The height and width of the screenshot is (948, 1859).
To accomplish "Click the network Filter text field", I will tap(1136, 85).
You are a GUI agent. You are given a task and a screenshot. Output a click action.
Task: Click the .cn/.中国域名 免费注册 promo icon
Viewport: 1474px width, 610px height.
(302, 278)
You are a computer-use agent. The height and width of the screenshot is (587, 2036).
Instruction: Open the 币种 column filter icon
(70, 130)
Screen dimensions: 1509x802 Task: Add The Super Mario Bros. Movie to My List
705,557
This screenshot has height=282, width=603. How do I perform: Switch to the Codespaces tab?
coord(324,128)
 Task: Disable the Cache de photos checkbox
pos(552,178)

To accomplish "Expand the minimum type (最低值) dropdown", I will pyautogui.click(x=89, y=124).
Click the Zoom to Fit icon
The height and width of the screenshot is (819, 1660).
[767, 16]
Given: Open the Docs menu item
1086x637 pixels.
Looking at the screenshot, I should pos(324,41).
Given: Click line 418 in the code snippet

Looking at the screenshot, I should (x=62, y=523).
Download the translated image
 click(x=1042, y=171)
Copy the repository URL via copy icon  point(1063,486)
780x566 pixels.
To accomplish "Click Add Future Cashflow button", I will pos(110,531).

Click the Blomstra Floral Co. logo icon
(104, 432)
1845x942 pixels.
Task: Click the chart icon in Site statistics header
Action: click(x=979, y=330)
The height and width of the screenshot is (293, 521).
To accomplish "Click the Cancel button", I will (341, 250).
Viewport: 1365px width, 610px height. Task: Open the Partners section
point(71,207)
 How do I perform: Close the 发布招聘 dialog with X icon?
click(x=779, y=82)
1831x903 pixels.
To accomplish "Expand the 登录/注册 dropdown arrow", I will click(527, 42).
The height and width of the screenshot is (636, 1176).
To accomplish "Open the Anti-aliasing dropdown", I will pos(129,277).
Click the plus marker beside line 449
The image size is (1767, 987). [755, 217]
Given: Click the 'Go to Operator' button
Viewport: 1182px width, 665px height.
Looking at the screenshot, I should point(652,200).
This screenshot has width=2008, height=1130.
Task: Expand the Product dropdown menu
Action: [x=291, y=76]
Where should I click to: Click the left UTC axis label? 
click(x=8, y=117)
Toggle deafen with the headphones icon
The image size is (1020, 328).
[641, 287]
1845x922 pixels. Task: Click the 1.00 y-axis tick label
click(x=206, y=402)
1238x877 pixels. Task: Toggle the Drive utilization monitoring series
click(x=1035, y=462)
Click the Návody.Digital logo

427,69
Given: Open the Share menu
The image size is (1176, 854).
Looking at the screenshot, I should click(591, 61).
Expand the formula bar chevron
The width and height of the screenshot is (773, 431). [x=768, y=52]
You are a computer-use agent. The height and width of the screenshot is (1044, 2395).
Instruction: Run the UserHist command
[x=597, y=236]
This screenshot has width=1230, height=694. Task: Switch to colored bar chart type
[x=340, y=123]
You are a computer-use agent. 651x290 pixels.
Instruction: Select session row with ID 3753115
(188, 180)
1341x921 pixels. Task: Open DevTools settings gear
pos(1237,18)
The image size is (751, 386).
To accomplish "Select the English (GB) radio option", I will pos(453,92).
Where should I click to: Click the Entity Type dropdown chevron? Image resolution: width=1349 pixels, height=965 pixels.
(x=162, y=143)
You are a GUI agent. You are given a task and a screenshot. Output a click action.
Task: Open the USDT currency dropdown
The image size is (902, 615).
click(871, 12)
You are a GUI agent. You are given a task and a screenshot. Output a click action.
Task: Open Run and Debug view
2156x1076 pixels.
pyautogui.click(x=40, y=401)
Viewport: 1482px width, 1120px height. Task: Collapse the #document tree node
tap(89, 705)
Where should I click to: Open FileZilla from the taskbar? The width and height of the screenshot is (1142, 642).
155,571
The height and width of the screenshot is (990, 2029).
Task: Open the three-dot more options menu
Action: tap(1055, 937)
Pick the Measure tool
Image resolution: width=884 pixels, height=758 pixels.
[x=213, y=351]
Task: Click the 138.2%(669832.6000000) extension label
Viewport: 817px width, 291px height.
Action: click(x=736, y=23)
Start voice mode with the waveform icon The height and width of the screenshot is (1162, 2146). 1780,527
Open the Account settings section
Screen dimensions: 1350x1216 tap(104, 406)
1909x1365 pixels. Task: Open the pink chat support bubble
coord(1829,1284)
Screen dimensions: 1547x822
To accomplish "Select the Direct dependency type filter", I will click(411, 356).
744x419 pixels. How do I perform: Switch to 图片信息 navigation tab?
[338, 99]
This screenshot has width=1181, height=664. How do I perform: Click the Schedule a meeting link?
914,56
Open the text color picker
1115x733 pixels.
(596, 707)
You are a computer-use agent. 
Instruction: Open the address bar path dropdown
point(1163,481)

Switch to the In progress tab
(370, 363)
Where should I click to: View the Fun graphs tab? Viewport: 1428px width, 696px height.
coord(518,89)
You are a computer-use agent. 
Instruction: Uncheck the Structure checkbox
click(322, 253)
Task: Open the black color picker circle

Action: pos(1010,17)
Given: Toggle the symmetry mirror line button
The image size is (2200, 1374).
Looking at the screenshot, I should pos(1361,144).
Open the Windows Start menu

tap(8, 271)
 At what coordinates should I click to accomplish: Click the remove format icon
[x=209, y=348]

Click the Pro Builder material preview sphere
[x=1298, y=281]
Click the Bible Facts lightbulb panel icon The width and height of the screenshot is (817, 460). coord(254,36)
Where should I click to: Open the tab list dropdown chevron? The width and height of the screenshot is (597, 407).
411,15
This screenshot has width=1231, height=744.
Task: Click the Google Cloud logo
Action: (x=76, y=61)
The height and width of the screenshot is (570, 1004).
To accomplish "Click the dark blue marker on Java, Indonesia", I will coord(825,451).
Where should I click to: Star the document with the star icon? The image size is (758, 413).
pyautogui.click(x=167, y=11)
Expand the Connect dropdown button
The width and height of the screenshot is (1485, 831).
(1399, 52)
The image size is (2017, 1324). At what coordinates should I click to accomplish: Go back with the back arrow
....................
» Exercise instructions:
Copy the stretch of the records above that runs from the line with "Task: Open Run and Debug view" through the line with "Screen dimensions: 1547x822". Both end lines belong in the copy, and nothing else does.

» Result:
Task: Open Run and Debug view
2156x1076 pixels.
pyautogui.click(x=40, y=401)
Viewport: 1482px width, 1120px height. Task: Collapse the #document tree node
tap(89, 705)
Where should I click to: Open FileZilla from the taskbar? The width and height of the screenshot is (1142, 642).
155,571
The height and width of the screenshot is (990, 2029).
Task: Open the three-dot more options menu
Action: tap(1055, 937)
Pick the Measure tool
Image resolution: width=884 pixels, height=758 pixels.
[x=213, y=351]
Task: Click the 138.2%(669832.6000000) extension label
Viewport: 817px width, 291px height.
Action: click(x=736, y=23)
Start voice mode with the waveform icon The height and width of the screenshot is (1162, 2146). 1780,527
Open the Account settings section
Screen dimensions: 1350x1216 tap(104, 406)
1909x1365 pixels. Task: Open the pink chat support bubble
coord(1829,1284)
Screen dimensions: 1547x822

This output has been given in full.